Rows of pointing data

▶

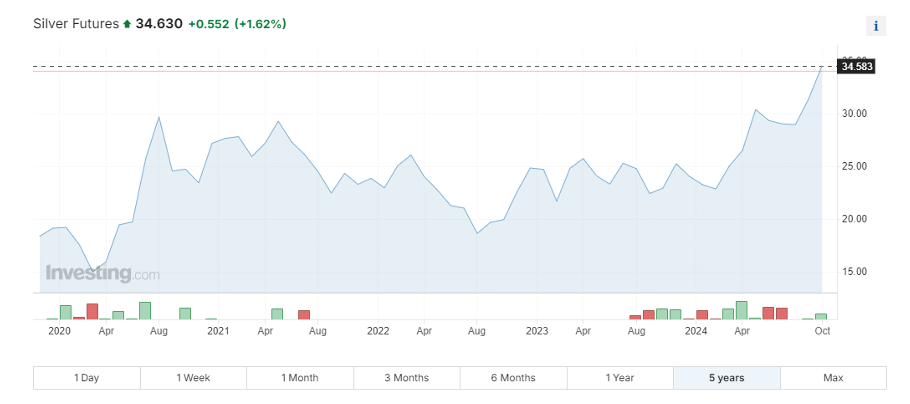Choose the 1 Month chart period
The image size is (910, 404).
[300, 378]
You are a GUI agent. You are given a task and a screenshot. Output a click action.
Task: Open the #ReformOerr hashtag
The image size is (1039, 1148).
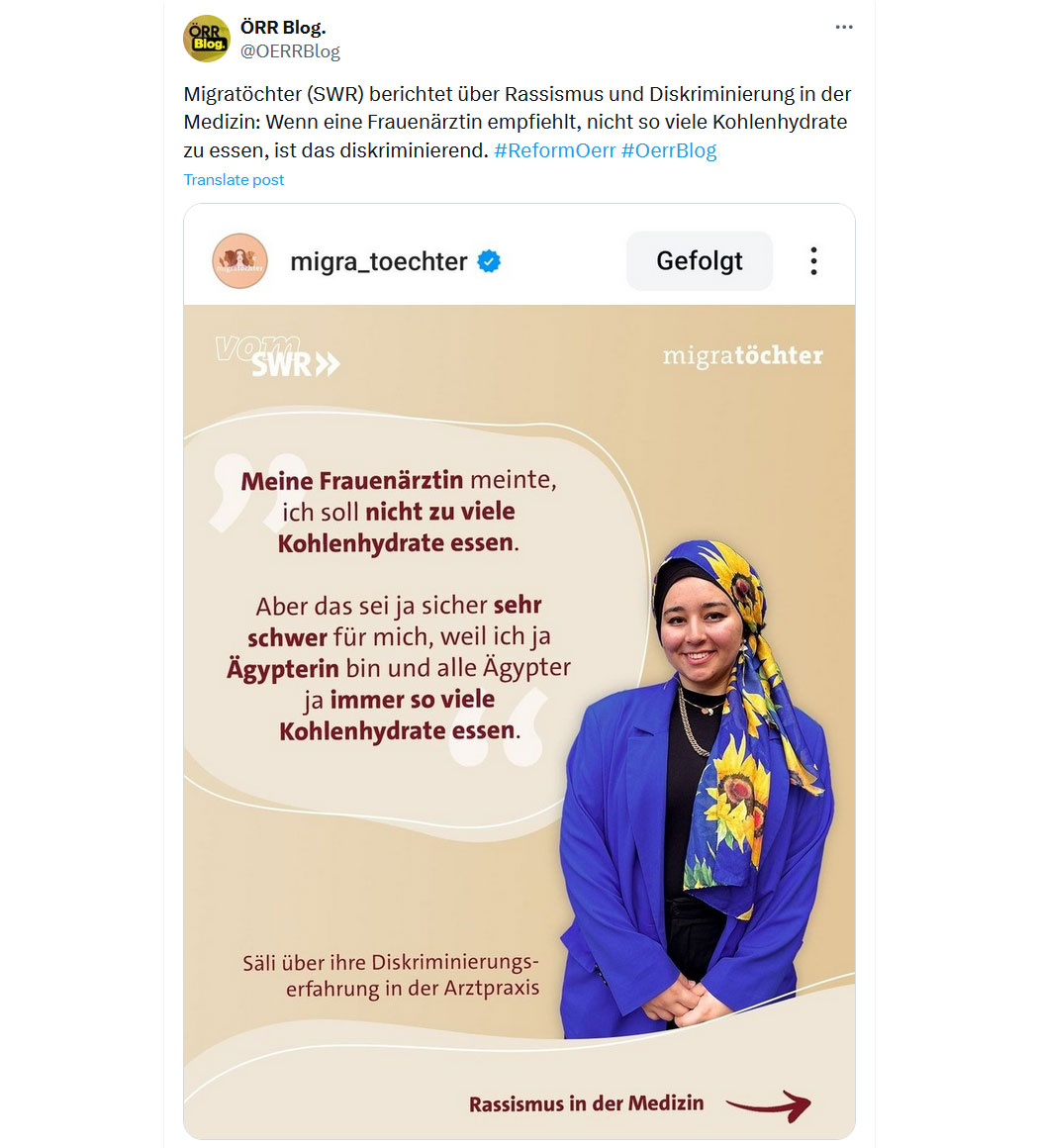click(x=554, y=150)
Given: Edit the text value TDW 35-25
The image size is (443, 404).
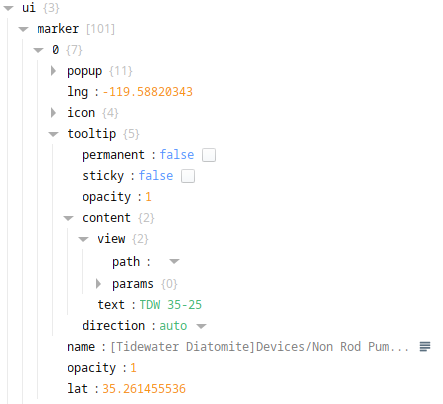Looking at the screenshot, I should (x=171, y=305).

◀

Put each line of the data above into a JSON list of strings, one string per line, leaving out blank lines and the pictures.

### SOLUTION TO THE PROBLEM
[
  "Choose the 1 Month chart period",
  "The image size is (910, 404).",
  "[300, 378]",
  "You are a GUI agent. You are given a task and a screenshot. Output a click action.",
  "Task: Open the #ReformOerr hashtag",
  "The image size is (1039, 1148).",
  "click(x=554, y=150)",
  "Given: Edit the text value TDW 35-25",
  "The image size is (443, 404).",
  "Looking at the screenshot, I should (x=171, y=305)."
]